The survey shows trust in AI is growing; 37 percent of Australia’s CEOs have a high degree of trust in AI (up from 31 percent last year). “This measured optimism shows how AI integration and trust concerns are evolving as organisations gain experience with the technology and strengthen their risk practices.”

But rising trust doesn’t eliminate risk – in fact, the growing reliance on AI is reshaping the risk landscape itself with the Allianz Risk Barometer shows that AI has ousted cyber as the leading business risk – up from number eight in 2025. (Changes in legislation and regulation ranked third for Australia, reflecting concerns over factors such as tariffs, the corporate insurer says.)

Andy Doran, Allianz Australia general manager underwriting, says the increased adoption of technology is having a significant impact on the risk landscape for businesses, with AI and cyber as the top two risks (global results are flipped with cyber number one and AI, second).

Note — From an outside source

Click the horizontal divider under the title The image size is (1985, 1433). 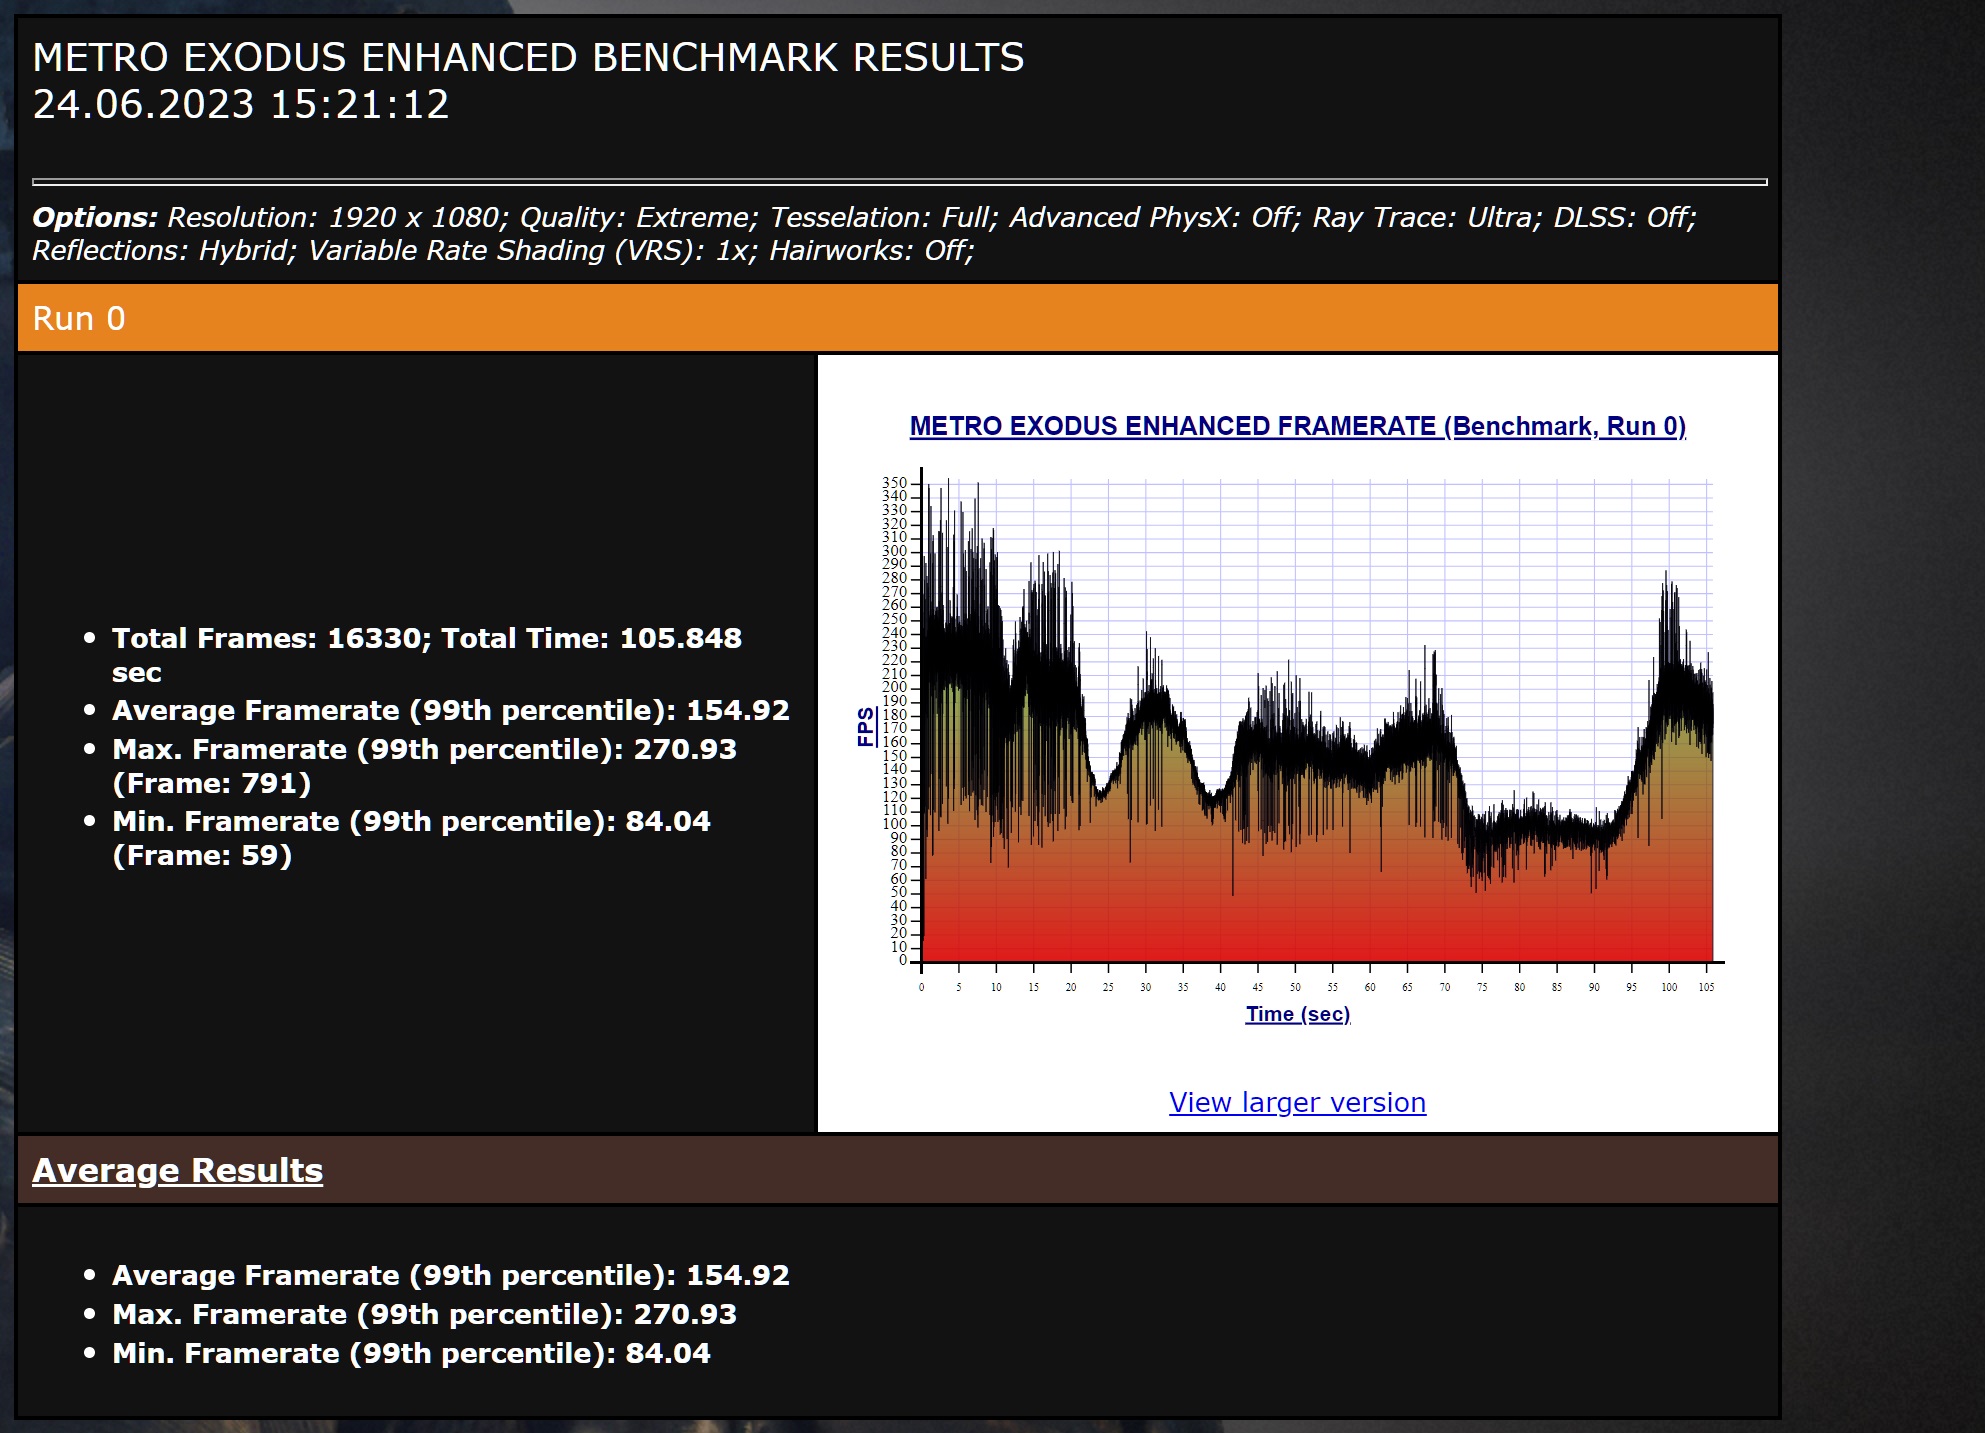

“Companies increasingly see AI not only as a powerful strategic opportunity, but also as a complex source of operational, legal and reputational risk,” says Allianz chief economist Ludovic Subran. “In many cases, adoption is moving faster than governance, regulation and workforce readiness can keep up, pushing AI into the top tier of global risks for the first time.”

And as AI rises up the corporate risk register, concerns about transparency and trust are echoing across the public sector too with the Office of the Australian Information Commissioner releasing a report last week showing that only 17 percent of Australian government agencies disclosed their use of automated decision making (ADM) despite being legally required to publish this information. The OAIC warned most agencies are failing basic transparency tests and recommended clearer reporting, arguing that trust, accountability and integrity depend on it.

Against this backdrop of mounting transparency expectations, PwC argues that businesses can’t wait for certainty before acting.

“Investment and trust need to develop in parallel, not sequentially. Organisations that wait for complete confidence find themselves caught in a cycle: Without material investment, there’s limited proof of value and a lack of mature AI capability; without proof, there’s reticence to invest.

“Breaking the cycle requires committing to transformation timelines that result in AI adoption at scale. Action creates trust through demonstrated results and lessons learned and organisations that start moving now position themselves to capture advantages as capabilities mature.”